El régimen dictatorial de Caetano se desmoronaba definitivamente. Había recibido un aviso definitivo poco tiempo antes, con la sublevación de un cuartel de infantería en Caldas de Rainha, pero la dictadura, incapaz de desprenderse de su naturaleza autoritaria e inconsciente de la realidad que atravesaba el país, había hecho oídos sordos a la reclamación militar y civil para poner fin a la guerra colonial en Angola y Mozambique – la última guerra colonial del siglo XX- y democratizar las instituciones del país.

Pocas horas antes de que Celeste Caeiro confraternizara con los soldados, dos canciones habían detonado el movimiento de tropas: “E despois do Adeus”, de Paulo de Carvalho, que anunciaba la disposición definitiva para dar el golpe de los capitanes, y Grandola Vila Morena, de José Afonso, que lo iniciaba. Radio Renascença, fue la emisora que difundió ambas contraseñas.

No hubo apenas resistencia, y el general Spínola, uno de los pocos miembro de la élite militar portuguesa que se había manifestado contra la continuidad de la guerra, acudió a las pocas horas al Carmo, para recibir la rendición pacífica de Caetano, jefe del gobierno continuísta del dictador Salazar, que en el 1926 había creado el Estado Novo, un régimen al modo fascista de la época que había sobrevivido más de cuarenta años.

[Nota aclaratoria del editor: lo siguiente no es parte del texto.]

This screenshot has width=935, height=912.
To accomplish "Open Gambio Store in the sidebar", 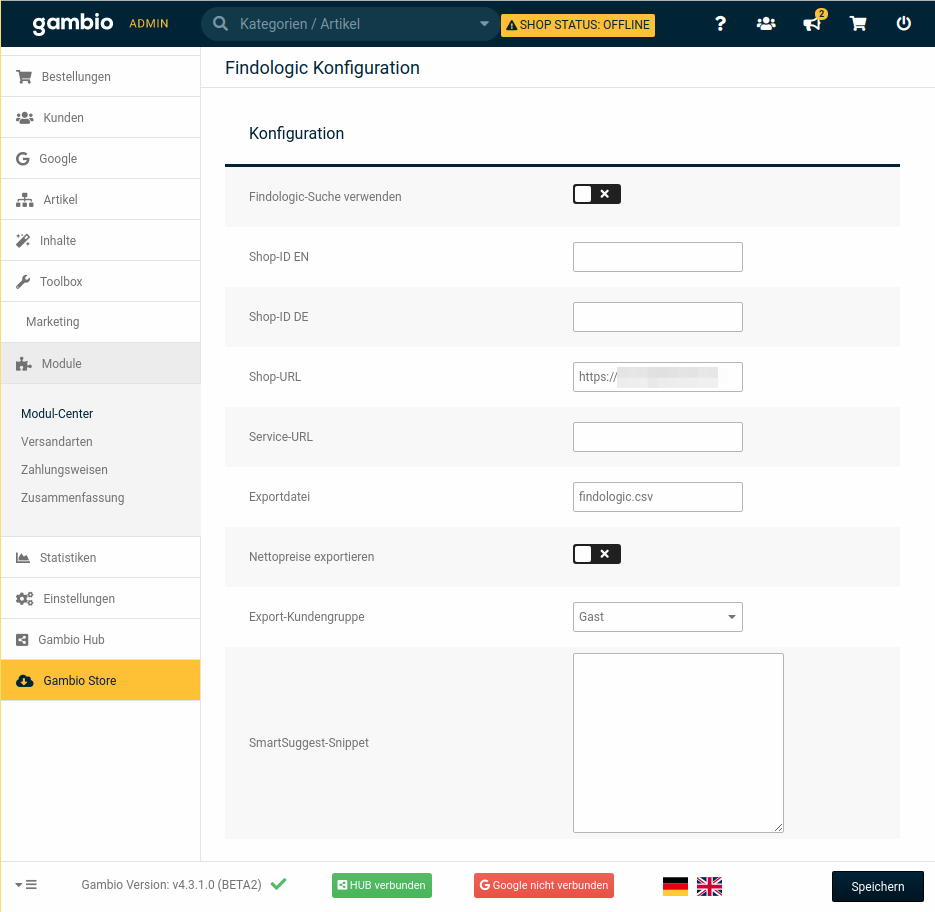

La Revolución de los Claveles acabó con la dictadura y llevó las libertades a un Portugal arruinado, herido y agotado por las guerras coloniales en África. La dictadura había sido implacable con la oposición democrática, había perseguido a progresistas, socialistas y comunistas con un terrible ensañamiento. La PIDE, policía política similar a la BPS, Brigada Político Social española, había sido la encargada de ejecutar una represión despiadada. Muchos de sus agentes se resistieron al golpe democratizador y hubieron de ser ser detenidos por el ejercito.

El Movimiento de las Fuerzas Armadas, MFA, una organización ilegal de jóvenes oficiales creada en los cuarteles en la clnadestinidad, había sido el protagonista de la revolución hasta las calles de Lisboa y la rendición de Caetano con sus ministros, atrincherados en el cuartel del Carmo. Esa organización había nacido poco tiempo antes, fruto del desasosiego de los protagonistas directos de la guerra y el hastío contra la dictadura y el empobrecimiento que había provocado en el país.

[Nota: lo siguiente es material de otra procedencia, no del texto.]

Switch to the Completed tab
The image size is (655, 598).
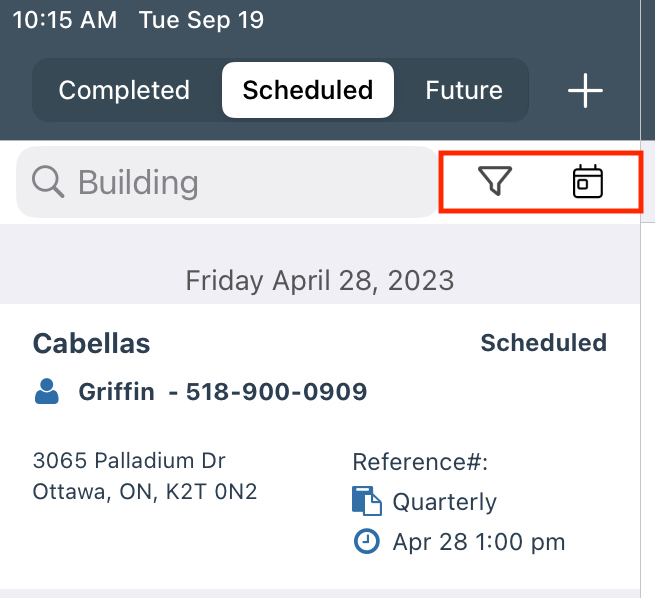coord(124,91)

Con el fin de la dictadura portuguesa se inició un proceso de transición largo y complejo que mantuvo en la inestabilidad al país durante varios años, con gobiernos provisionales y alianzas políticas que se debatían entre continuar el proceso hacia una revolución social verdadera o mantener el modelo democrático con un régimen liberal.

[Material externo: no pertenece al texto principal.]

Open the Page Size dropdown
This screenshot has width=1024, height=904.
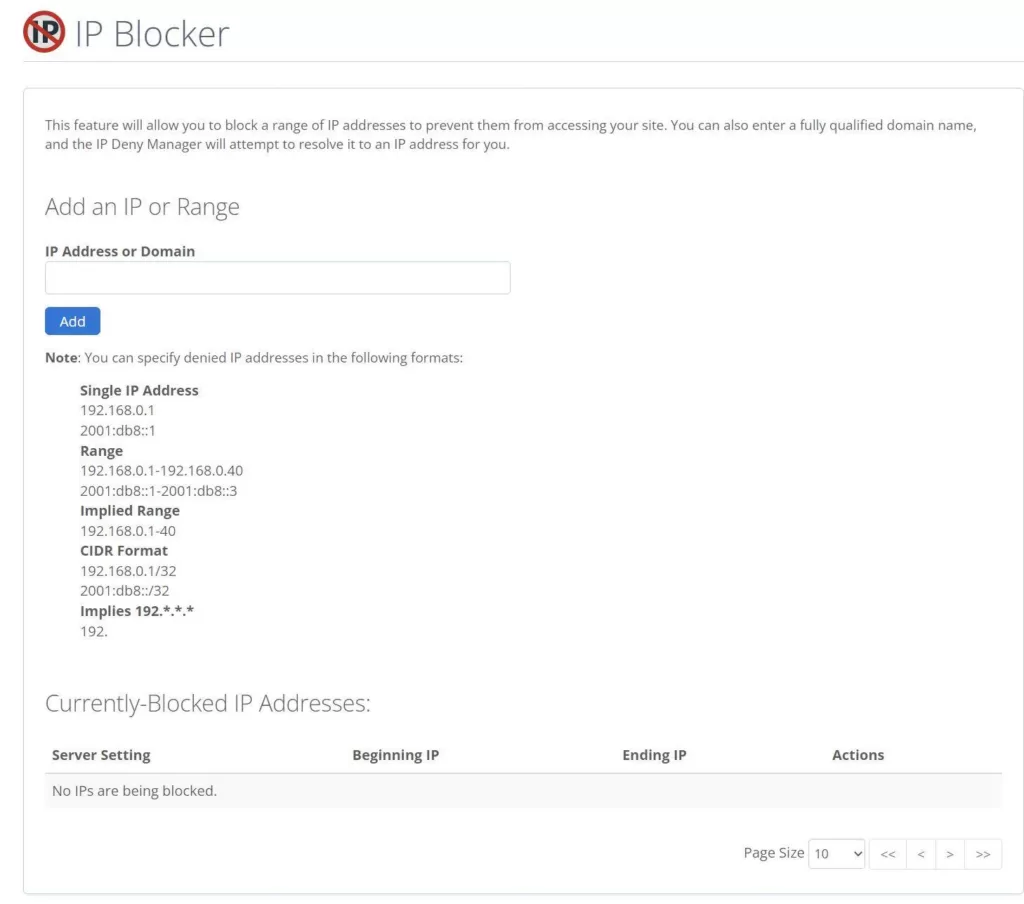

Franco, a pocos kilometros, no fue capaz de entender lo que había pasado en Portugal, y lo ignoró. Ministros de la época contaban, poco después de la muerte del dictador, cómo había hecho oídos sordos a la advertencia portuguesa y cómo los más radicales del franquismo habían afirmado que la Guardia Civil acabaría con cualquier tentación de imitar a los vecinos.

Tenían razón. Franco murió en la cama, tras una larga agonía, más de un año y medio después, sin ninguna complicación.